Connecticut is revolutionizing the diagnosis for this pervasive women's health issue
Key Takeaways
The Connecticut House of Representatives is trying to increase endometriosis awareness and education through a new initiative called EndoRISE.
Endometriosis can hurt the body, work performance, and quality of life, but many with the disease currently wait years for a diagnosis—and even longer to get coverage for some doctor-recommended treatments.
Connecticut is bringing endometriosis education to the state level. Led by Democratic state Rep. Jillian Gilchrest, Connecticut House Democrats are requesting funding for a new initiative called Endometriosis Data and Biorepository Program (EndoRISE) that will create education and awareness around endometriosis. Ultimately with the hopes of shorting the amount of time it takes to get a diagnosis.[] The efforts are supported by the Endometriosis Working Group, which Gilchrest formed in 2021.[]
Understanding EndoRISE
EndoRISE program deals with funding for endometriosis research, education, and awareness. Some of the pillars of the program include:
Funding for and education on fertility preservation. Insurance carriers, including Medicaid, will be required to cover fertility preservation treatments for people with endometriosis or other gynecological conditions that impact their fertility. The working group says that it will work with the State Department of Public Health to provide individuals with information and resources on fertility preservation.
Creating endometriosis training for school nurses. The working group will partner with school nurses to develop recommendations on education and training related to endometriosis, including information on symptoms of the disease, as well as racism, bias, and other factors that can interfere with a diagnosis.
Providing menstrual education for students. The working group will work with the State Department and Local Boards of Education, teachers, and health educators to provide grade-appropriate menstrual education for students in late elementary grades through high school.
Expanding Connecticut’s paid sick days. The working group says that it will work to increase the number of sick days available to Connecticut workers. Studies have found that endometriosis can have a negative impact on people’s work attendance and ability.[] Endometriosis symptoms can also impair work productivity and contribute to fatigue in and out of the workplace.[]
Taking women’s pain seriously. The working group will continue conversations around medical education and training on women’s pain and will work with the medical community to ensure that women’s pain is taken seriously. The group also says that it will work to ensure that women are offered appropriate pain medication for certain procedures, including IUD placement and removal.
G. Thomas Ruiz, MD, OB/GYN Lead at MemorialCare Orange Coast Medical Center in Fountain Valley, CA, says that perhaps the most important part of this initiative is its ability to further the flow of education on endometriosis. Dr. Ruiz explains that while qualified OB/GYNs should know how to diagnose and treat endometriosis, the same isn’t always true of general practitioners who might not be trained in this area.

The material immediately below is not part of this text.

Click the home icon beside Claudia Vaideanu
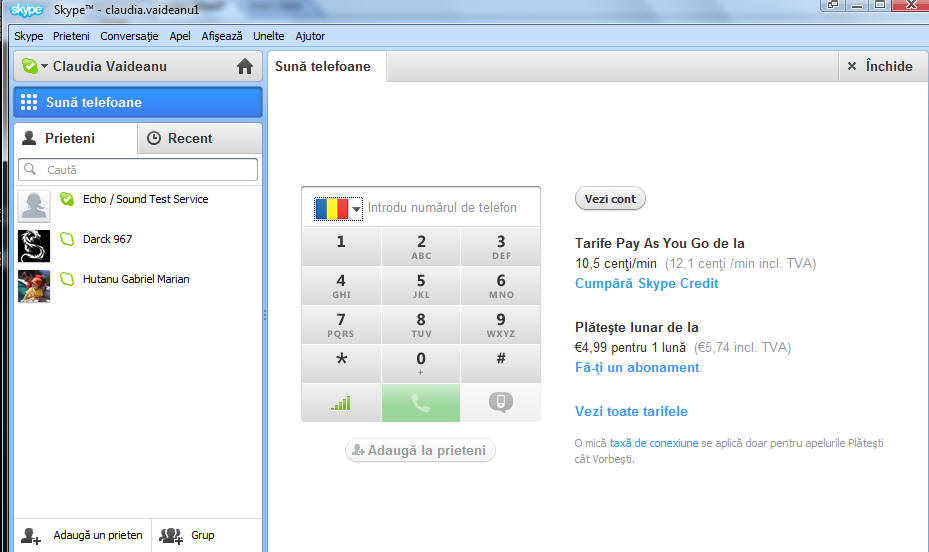 click(x=244, y=67)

He adds that a lack of education, combined with the condition’s range of identifiable symptoms—which can overlap with other types of pain—may be a contributing factor in the delayed diagnosis of endometriosis.
“Here's the reality: from the time that a woman realizes that she has to seek medical care for this disorder, it’s a 3-year gap [until she gets diagnosed],” Dr. Ruiz says.

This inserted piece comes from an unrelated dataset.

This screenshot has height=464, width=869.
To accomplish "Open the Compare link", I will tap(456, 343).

That’s a long time to wait for a diagnosis, he adds. If the same timeline applied to diagnosing other issues, like a child’s earache, it might be seen as unacceptable, especially given the toll the condition takes on a woman’s body. This toll may include painful symptoms, negative impacts on work performance and quality of life, pain during sexual intercourse, and infertility problems, as shown by studies and patient experiences.

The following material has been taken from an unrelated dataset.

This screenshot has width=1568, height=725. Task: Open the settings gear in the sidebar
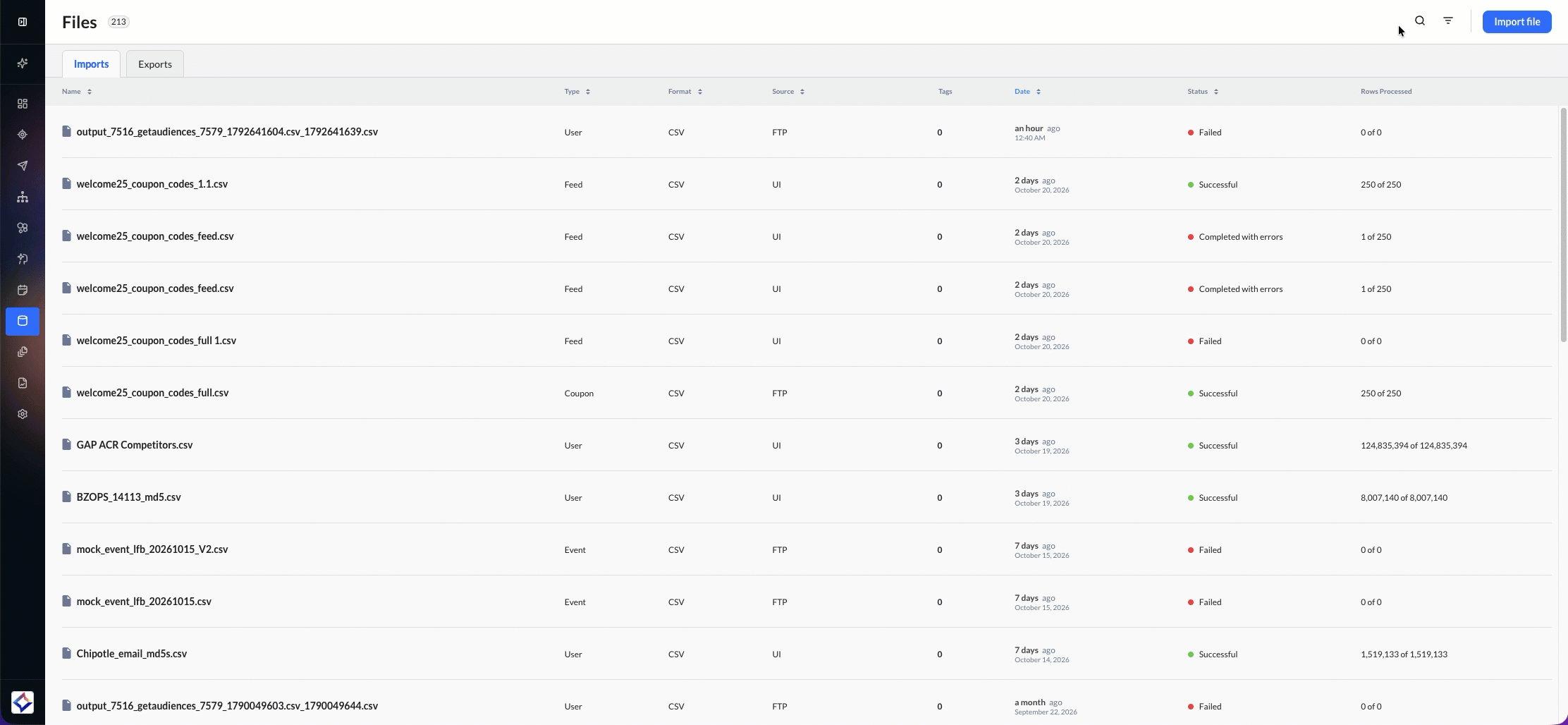pyautogui.click(x=23, y=414)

In addition to delays on the ends of providers, insurance companies can be slow to approve some endometriosis drugs, Dr. Ruiz says. This often applies to new drugs—although, in some cases, “new” can mean 2 or 3 years old—that the insurance companies haven’t yet added to their lists or deem too expensive. Dr. Ruiz hopes that increasing awareness around endometriosis can help get patients the diagnosis and medications they need in a timely fashion.
Ideally, Dr. Ruiz says, Connecticut's actions will be important not just in increasing education and information on endometriosis, but also in organizing it “to create treatment paradigms that are easy for physicians to follow.”
What this means for you
The EndoRISE program is driving crucial advancements in endometriosis care, from expanding fertility preservation options to providing education for school nurses and students. Physicians should be aware that improving medical education and awareness of endometriosis symptoms could help reduce the current three-year diagnostic delay.